There are 1 best solutions below

1
On BEST ANSWER

Let's look at the generic problem $$\inf_x \tfrac{1}{2}x^TPx+q^Tx+\lambda\|Rx\|_2$$ We can use a little trick to quickly get a dual without going through the full Lagrangian motions: since $\|w\|_2=\sum_{\|v\|_2\leq 1}v^Tw$, we have $$\inf_x \sup_{\|w\|_2\leq 1} \tfrac{1}{2}x^TPx+q^Tx+w^TRx$$ Throwing caution to the wind (hey this isn't a journal article) we swap the $\inf$ and the $\sup$: $$\sup_{\|w\|_2\leq 1} \inf_x \tfrac{1}{2}x^TPx+q^Tx+w^TRx$$ Since $P$ is positive definite the inner problem has a unique minimizer: $$Px+q+R^Tw=0\quad\Longrightarrow\quad x = -P^{-1}(R^Tw+q)$$ Substitution yields $$\begin{aligned} &\sup_{\|w\|_2\leq 1} -\tfrac{1}{2}(R^Tw+q)^TP^{-1}(R^Tw+q)= -\inf_{\|w\|_2\leq 1} \tfrac{1}{2}\|P^{-1/2}(R^Tw+q)\|_2^2 \\&\qquad= -\inf_{\|w\|_2\leq 1} \tfrac{1}{2}w^TRP^{-1}R^Tw+q^TP^{-1}R^Tw+\tfrac{1}{2}q^TP^{-1}q \end{aligned}$$

This is easier to solve than the original problem, for sure.

In fact, it's the well-known trust region subproblem.

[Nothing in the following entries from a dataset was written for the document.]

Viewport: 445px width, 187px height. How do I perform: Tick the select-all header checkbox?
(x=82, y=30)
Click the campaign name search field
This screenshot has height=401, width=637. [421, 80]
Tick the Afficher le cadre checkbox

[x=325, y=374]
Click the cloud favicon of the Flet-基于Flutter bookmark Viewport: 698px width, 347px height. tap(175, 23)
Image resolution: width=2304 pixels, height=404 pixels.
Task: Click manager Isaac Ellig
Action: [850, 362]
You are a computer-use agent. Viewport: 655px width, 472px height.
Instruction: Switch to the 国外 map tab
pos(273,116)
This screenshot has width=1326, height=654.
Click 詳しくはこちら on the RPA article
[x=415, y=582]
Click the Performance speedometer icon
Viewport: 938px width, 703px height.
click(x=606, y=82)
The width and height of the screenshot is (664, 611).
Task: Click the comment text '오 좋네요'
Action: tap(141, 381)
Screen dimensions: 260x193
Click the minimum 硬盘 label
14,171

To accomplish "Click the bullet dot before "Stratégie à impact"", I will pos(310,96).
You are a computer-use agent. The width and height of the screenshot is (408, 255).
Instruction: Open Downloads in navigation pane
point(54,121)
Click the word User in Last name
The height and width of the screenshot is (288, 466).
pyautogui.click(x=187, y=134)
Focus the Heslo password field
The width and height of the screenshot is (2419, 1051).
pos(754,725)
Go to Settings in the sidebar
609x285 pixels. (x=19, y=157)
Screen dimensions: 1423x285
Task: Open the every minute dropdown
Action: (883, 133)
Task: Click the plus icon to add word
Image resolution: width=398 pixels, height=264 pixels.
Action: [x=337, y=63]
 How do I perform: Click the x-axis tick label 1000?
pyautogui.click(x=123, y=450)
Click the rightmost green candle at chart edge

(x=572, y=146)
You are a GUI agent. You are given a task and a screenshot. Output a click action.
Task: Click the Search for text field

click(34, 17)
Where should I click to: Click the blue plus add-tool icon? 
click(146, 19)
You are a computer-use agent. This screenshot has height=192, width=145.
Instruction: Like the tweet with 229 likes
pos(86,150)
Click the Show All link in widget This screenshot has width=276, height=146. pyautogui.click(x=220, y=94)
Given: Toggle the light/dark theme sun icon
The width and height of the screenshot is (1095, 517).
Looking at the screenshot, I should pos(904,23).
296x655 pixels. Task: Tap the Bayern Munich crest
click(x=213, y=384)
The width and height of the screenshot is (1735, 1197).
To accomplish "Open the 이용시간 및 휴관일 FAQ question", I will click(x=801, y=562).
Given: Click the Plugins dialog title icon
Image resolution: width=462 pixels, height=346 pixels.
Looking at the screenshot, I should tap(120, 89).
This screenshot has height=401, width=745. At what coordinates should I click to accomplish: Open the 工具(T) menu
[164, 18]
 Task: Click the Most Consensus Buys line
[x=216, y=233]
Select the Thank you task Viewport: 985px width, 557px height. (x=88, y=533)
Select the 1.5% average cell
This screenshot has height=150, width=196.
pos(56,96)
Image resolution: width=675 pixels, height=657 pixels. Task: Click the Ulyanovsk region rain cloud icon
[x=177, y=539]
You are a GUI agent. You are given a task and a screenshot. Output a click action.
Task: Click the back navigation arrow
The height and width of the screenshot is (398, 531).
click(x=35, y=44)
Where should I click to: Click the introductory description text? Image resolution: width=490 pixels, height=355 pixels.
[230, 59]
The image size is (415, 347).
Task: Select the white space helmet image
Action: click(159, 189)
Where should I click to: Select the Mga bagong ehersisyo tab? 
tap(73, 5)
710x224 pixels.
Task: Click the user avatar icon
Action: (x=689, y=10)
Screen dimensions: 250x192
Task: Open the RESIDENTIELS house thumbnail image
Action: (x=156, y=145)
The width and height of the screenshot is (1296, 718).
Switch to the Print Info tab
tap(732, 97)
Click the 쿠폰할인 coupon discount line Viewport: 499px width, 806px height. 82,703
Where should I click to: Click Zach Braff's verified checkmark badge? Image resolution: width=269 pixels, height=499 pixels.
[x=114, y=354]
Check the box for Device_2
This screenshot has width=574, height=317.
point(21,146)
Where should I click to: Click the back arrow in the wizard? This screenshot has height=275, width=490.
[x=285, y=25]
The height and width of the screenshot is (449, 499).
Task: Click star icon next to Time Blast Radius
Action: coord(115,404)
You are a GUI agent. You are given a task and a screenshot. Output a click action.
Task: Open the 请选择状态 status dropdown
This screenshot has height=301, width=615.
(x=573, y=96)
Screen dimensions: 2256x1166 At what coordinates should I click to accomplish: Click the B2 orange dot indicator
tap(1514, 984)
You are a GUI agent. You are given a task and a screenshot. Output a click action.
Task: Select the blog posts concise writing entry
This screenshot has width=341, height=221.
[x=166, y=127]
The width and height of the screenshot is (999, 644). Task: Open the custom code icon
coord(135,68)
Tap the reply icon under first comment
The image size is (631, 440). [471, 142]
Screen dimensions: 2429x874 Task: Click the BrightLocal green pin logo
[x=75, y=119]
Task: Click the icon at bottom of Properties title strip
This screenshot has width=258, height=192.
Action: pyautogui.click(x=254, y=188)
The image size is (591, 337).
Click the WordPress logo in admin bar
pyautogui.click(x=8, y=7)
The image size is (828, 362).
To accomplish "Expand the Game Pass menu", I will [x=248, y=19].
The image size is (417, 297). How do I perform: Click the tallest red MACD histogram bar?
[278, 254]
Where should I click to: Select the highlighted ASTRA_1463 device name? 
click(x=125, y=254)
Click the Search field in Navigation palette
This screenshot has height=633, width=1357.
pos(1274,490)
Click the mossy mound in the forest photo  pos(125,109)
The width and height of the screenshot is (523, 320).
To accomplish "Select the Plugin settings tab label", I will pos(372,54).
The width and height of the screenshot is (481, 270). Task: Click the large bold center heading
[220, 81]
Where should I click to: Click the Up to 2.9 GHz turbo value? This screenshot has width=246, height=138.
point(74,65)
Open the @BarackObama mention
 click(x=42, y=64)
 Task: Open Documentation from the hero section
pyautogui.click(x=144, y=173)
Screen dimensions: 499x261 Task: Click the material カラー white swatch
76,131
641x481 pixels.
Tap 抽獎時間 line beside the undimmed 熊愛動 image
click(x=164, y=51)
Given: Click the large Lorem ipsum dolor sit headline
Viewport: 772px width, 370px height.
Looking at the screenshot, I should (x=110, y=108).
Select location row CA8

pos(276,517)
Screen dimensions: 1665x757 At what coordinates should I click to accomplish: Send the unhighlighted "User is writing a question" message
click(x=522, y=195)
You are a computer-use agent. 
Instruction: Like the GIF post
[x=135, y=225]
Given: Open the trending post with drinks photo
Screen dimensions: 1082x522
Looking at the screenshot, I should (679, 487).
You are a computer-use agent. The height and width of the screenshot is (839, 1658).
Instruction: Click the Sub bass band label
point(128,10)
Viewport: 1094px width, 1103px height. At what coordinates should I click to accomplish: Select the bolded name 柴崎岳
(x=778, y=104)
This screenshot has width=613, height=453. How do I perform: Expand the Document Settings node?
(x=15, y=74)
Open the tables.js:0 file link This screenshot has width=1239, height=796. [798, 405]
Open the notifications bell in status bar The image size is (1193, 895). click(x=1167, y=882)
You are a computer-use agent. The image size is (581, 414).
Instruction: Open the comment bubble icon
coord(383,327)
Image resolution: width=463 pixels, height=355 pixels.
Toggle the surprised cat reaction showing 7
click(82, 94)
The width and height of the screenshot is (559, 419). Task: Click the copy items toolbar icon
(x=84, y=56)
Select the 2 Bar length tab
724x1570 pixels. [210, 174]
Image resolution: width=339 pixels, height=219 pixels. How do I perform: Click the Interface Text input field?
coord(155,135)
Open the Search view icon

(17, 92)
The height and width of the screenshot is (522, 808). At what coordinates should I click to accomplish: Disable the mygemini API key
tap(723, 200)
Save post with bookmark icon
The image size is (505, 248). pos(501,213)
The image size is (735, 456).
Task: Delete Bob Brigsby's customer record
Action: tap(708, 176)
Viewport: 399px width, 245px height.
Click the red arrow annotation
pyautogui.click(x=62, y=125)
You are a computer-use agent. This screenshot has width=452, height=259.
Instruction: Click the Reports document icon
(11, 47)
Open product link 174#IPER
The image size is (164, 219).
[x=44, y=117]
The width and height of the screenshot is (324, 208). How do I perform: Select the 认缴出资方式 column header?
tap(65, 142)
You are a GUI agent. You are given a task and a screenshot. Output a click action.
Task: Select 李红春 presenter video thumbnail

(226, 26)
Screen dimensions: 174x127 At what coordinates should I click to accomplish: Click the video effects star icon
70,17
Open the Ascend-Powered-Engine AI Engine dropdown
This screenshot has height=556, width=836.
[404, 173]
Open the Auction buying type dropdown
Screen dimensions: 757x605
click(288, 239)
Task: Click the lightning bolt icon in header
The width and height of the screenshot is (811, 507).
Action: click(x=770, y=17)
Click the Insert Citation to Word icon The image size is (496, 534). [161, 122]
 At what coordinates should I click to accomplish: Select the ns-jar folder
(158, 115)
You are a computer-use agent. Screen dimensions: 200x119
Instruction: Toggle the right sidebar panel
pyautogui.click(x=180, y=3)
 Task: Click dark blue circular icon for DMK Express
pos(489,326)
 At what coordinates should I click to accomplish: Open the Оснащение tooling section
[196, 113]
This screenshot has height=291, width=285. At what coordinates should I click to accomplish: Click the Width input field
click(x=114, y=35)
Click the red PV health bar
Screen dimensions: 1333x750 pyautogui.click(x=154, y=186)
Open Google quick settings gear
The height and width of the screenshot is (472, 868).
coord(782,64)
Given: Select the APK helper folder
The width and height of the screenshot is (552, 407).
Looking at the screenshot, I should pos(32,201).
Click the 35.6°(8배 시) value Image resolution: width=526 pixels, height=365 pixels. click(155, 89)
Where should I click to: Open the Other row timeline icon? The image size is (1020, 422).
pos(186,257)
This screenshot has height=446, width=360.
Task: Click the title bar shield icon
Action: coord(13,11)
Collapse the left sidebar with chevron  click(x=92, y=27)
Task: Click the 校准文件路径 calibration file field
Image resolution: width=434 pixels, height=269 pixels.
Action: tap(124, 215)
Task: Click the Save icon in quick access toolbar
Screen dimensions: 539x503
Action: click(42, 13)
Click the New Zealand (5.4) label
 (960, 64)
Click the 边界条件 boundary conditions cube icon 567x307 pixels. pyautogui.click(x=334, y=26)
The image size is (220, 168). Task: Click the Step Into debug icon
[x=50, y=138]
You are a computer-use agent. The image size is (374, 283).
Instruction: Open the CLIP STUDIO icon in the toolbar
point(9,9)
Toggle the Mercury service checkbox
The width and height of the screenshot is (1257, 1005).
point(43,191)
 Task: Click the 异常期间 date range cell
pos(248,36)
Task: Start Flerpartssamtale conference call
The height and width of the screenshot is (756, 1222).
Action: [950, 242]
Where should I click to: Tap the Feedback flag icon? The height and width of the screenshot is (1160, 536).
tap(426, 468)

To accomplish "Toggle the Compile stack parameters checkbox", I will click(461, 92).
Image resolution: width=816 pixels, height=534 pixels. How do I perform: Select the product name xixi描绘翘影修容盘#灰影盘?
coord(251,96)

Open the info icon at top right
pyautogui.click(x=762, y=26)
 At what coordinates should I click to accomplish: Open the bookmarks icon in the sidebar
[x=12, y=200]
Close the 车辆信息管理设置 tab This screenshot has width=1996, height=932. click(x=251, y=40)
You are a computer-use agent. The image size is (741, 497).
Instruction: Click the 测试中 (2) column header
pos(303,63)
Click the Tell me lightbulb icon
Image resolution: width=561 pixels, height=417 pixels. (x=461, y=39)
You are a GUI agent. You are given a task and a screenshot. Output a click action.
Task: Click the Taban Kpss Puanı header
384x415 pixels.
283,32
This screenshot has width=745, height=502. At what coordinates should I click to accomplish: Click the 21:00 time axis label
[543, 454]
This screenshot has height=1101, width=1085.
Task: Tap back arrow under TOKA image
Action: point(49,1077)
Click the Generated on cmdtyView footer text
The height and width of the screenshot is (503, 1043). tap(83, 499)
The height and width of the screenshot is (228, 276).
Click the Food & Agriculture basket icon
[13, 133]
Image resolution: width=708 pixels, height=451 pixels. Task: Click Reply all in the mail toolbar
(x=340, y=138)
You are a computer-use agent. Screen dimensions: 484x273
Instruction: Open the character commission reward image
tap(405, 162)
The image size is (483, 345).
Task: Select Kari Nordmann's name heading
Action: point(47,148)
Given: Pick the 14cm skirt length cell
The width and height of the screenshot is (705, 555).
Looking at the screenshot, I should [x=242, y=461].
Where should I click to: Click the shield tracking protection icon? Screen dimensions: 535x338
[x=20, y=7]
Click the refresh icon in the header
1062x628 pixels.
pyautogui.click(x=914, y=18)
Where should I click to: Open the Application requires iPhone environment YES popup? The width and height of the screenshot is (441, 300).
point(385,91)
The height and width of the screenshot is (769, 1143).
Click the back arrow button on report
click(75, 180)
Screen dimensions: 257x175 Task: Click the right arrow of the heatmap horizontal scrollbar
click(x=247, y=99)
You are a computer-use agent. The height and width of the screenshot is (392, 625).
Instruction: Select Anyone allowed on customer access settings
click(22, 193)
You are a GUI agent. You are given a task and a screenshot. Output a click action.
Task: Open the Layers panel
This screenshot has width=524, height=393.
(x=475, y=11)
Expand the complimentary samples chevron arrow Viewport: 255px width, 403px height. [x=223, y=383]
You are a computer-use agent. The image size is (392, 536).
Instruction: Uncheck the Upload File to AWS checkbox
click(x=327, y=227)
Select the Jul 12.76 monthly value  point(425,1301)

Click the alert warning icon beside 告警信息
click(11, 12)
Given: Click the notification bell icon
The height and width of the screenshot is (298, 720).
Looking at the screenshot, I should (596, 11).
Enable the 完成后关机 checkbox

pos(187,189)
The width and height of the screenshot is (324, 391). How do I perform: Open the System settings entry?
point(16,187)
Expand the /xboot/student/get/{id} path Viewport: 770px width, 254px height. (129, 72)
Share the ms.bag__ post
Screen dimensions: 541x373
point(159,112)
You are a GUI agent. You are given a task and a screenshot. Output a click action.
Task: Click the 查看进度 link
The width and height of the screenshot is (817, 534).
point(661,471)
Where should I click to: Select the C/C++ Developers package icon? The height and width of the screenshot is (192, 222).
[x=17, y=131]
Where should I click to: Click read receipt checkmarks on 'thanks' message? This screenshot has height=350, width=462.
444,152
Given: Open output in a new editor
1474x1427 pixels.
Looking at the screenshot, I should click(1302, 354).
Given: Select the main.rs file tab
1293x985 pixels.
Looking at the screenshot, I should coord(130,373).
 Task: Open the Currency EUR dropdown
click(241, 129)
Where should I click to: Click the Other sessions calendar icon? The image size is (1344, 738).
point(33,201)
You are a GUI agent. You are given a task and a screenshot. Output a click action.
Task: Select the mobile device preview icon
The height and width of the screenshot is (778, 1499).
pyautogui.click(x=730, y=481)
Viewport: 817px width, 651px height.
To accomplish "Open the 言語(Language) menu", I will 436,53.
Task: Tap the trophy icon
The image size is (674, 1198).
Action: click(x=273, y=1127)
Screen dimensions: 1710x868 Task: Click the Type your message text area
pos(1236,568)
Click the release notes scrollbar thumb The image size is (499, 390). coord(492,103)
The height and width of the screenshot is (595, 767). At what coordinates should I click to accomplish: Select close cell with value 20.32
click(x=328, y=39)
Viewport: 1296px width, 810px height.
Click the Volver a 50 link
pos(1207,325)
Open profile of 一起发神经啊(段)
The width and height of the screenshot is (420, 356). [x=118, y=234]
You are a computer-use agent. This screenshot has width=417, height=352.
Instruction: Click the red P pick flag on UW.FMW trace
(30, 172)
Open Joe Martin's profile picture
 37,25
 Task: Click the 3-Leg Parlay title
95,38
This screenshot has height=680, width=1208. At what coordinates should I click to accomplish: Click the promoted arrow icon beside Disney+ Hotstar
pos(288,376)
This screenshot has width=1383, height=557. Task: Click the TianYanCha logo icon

Here's what we know about it. First, try computing the unconstrained minimizer $w=(RP^{-1}R^T)^{-1}RP^{-1}q$. If it happens to satisfy $\|w\|_2\leq 1$, you're done: that's your constrained optimum. Otherwise, we know that the solution $w$ is a solution of the problem $$\inf_w \|P^{-1/2}(R^Tw+q)\|_2^2+\bar{\lambda}\|w\|_2^2$$ where $\bar{\lambda}\geq 0$ is chosen so that $\|w\|_2=1$. For fixed $\bar{\lambda}$, the solution to this problem is just $(RP^{-1}R^T+\bar{\lambda}I)^{-1}RP^{-1}q$. You can use bisection to find the value of $\bar{\lambda}$.

If you're willing to compute the eigenvalue decomposition of $R^TP^{-1}R$ (or the SVD of $P^{-1/2}R$), you can solve it in $O(n)$ operations after that, I believe. But I don't know if you can readily exploit the structure of $P$ and $R$ here to speed up that SVD.